Aos que não vivem sem carne, a médica diz que não é preciso suspender, mas é fundamental variar o consumo com peixes e frangos. "A carne vermelha tem benefícios. Mais ferro do que outras proteínas, vitaminas do complexo B, mas, pelas razões que elencamos, precisa aparecer de forma balanceada no cardápio."
Carboidrato é vilão?
Um outro tópico costuma aparecer quando a pauta é nutrição e câncer: o de que o carboidrato deixa o corpo mais suscetível à doença. A verdade, desmistifica Alessandra Leite, é que o consumo excessivo de carboidrato leva à liberação da insulina, que é um hormônio normal e necessário, mas que, na tentativa de reduzir o aumento da glicose, começa a aparecer mais do que deveria.

**Material de estudo:**
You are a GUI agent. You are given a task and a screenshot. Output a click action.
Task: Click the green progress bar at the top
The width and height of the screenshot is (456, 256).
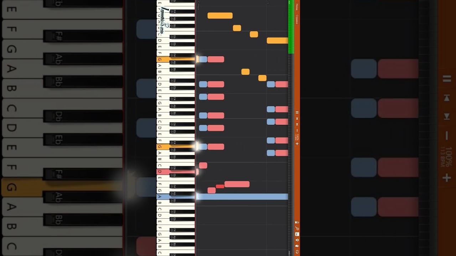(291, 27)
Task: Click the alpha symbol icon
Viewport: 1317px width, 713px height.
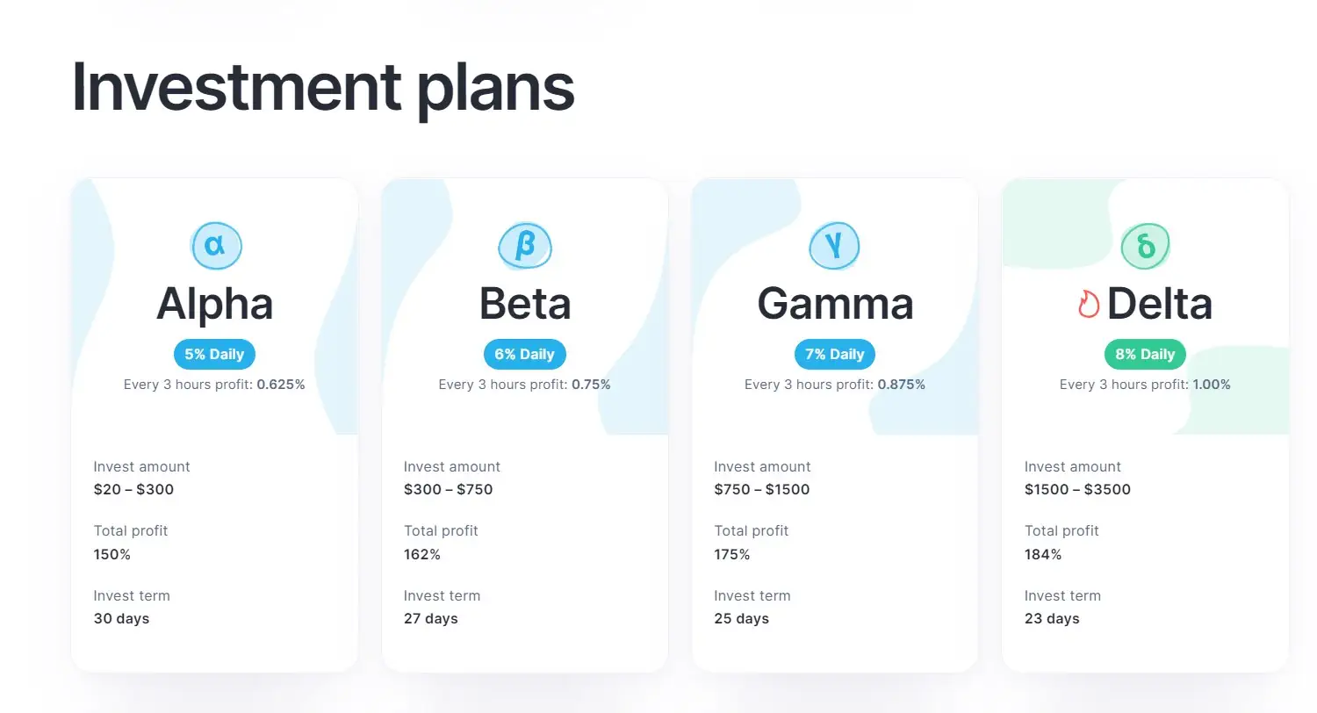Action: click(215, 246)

---

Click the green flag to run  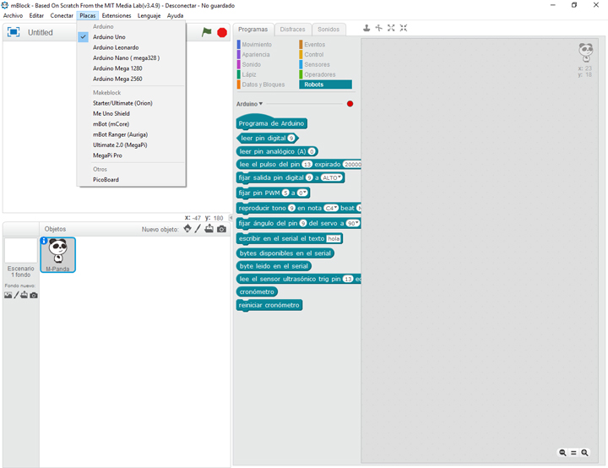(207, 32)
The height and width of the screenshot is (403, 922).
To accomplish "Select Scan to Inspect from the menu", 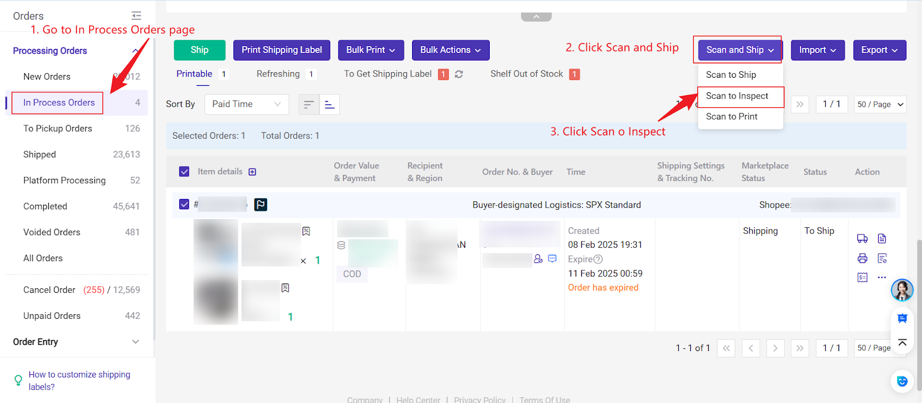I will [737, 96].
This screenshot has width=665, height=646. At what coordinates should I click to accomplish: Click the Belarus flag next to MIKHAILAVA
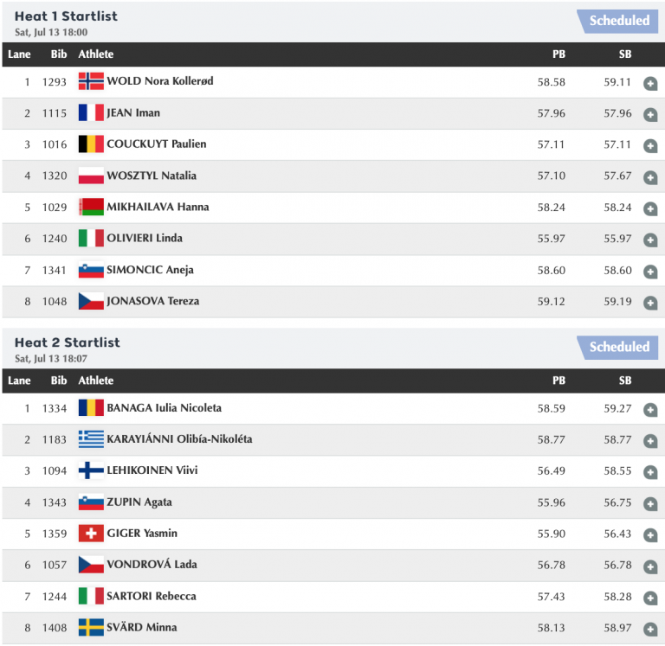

**Explore o material:**
1. Extraia do trecho sobre nutrição e câncer tudo o que vai desde "Carboidrato é vilão?" até "do que deveria.".
2. Passe para o inglês esta frase do trecho sobre nutrição e câncer: "Um outro tópico costuma aparecer quando a pauta é nutrição e câncer: o de que o carboidrato deixa o corpo mais suscetível à doença."

**Respostas em ordem:**
1.
Carboidrato é vilão?
Um outro tópico costuma aparecer quando a pauta é nutrição e câncer: o de que o carboidrato deixa o corpo mais suscetível à doença. A verdade, desmistifica Alessandra Leite, é que o consumo excessivo de carboidrato leva à liberação da insulina, que é um hormônio normal e necessário, mas que, na tentativa de reduzir o aumento da glicose, começa a aparecer mais do que deveria.

2. Another topic often comes up when the subject is nutrition and cancer: the idea that carbohydrates make the body more susceptible to the disease.